──────── Kaynak Metin ────────

July 25, 2007

kelimlerin karmaşık hayatları ve benim onları anlayamamam

İstikrar. Birkaç gün öncesine kadar bu kelimenin anlamını tam olarak bilmiyordum. Ama o kadar çok kullanıldı ki (acaba kullananlar da biliyor mu anlamını merak ediyorum), anlamı neymiş bir bakayım dedirttirdi bana ve baktım, hatta birlikte inceleyelim, tdk’nın güncel sözlüğündeki anlamları;

1 . Aynı kararda, biçimde sürme, kararlılık:

2 . Yerleşme, oturma.

3 . (mecaz) Denge.

4 . (ekonomi) Ödemeler dengesinde, istihdamda düzen.

Şimdi bakalım bizim aradığımız hangi anlam.

────────

→ Yapılacaklar
a: İstikrar yazısında "kelimlerin karmaşık hayatları" ifadesinden "3 . (mecaz) Denge." ifadesine kadar olan kısmı aynen aktarın.
b: İstikrar yazısında sözlükten aktarılan anlamların hepsini sıralayın.
c: İstikrar yazısında kelimenin anlamlarına hangi sözlükten bakılıyor?
Bundan sonraki satırların bu metinle hiçbir bağı yoktur.

──────── Veri Bölümü ────────

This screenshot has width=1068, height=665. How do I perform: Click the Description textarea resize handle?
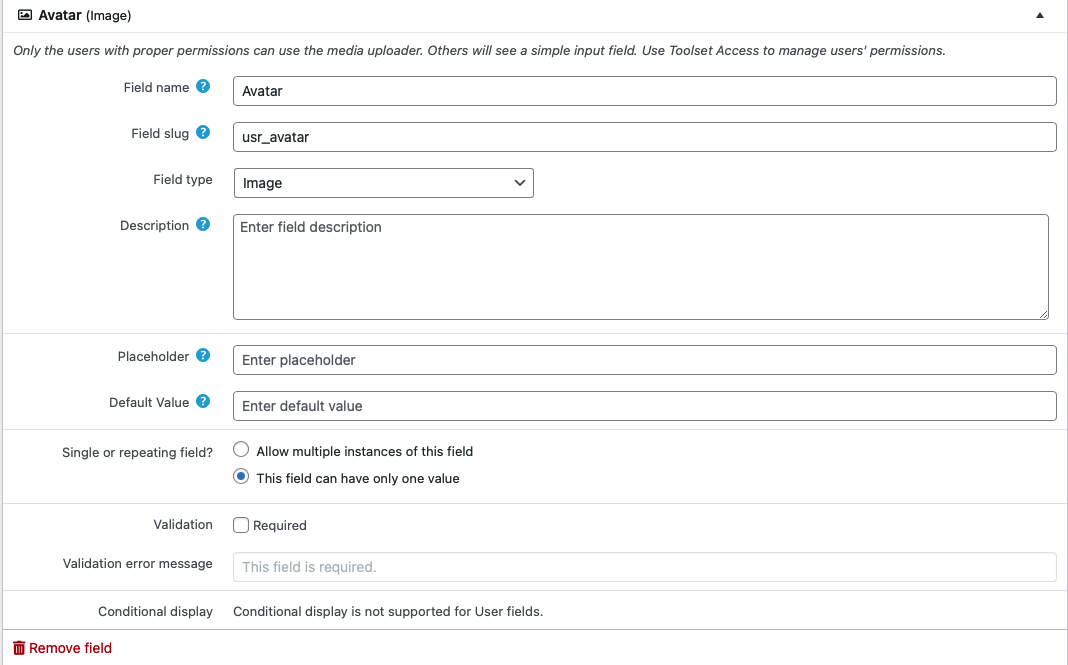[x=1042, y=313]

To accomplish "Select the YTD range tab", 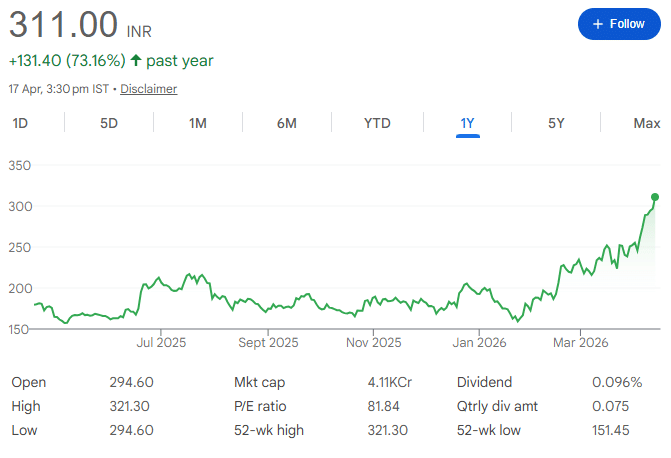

────────

→ Görevlere Göre Yanıtlar
a:
kelimlerin karmaşık hayatları ve benim onları anlayamamam

İstikrar. Birkaç gün öncesine kadar bu kelimenin anlamını tam olarak bilmiyordum. Ama o kadar çok kullanıldı ki (acaba kullananlar da biliyor mu anlamını merak ediyorum), anlamı neymiş bir bakayım dedirttirdi bana ve baktım, hatta birlikte inceleyelim, tdk’nın güncel sözlüğündeki anlamları;

1 . Aynı kararda, biçimde sürme, kararlılık:

2 . Yerleşme, oturma.

3 . (mecaz) Denge.

b:
1. Aynı kararda, biçimde sürme, kararlılık
2. Yerleşme, oturma
3. (mecaz) Denge
4. (ekonomi) Ödemeler dengesinde, istihdamda düzen

c: TDK'nın güncel sözlüğünden.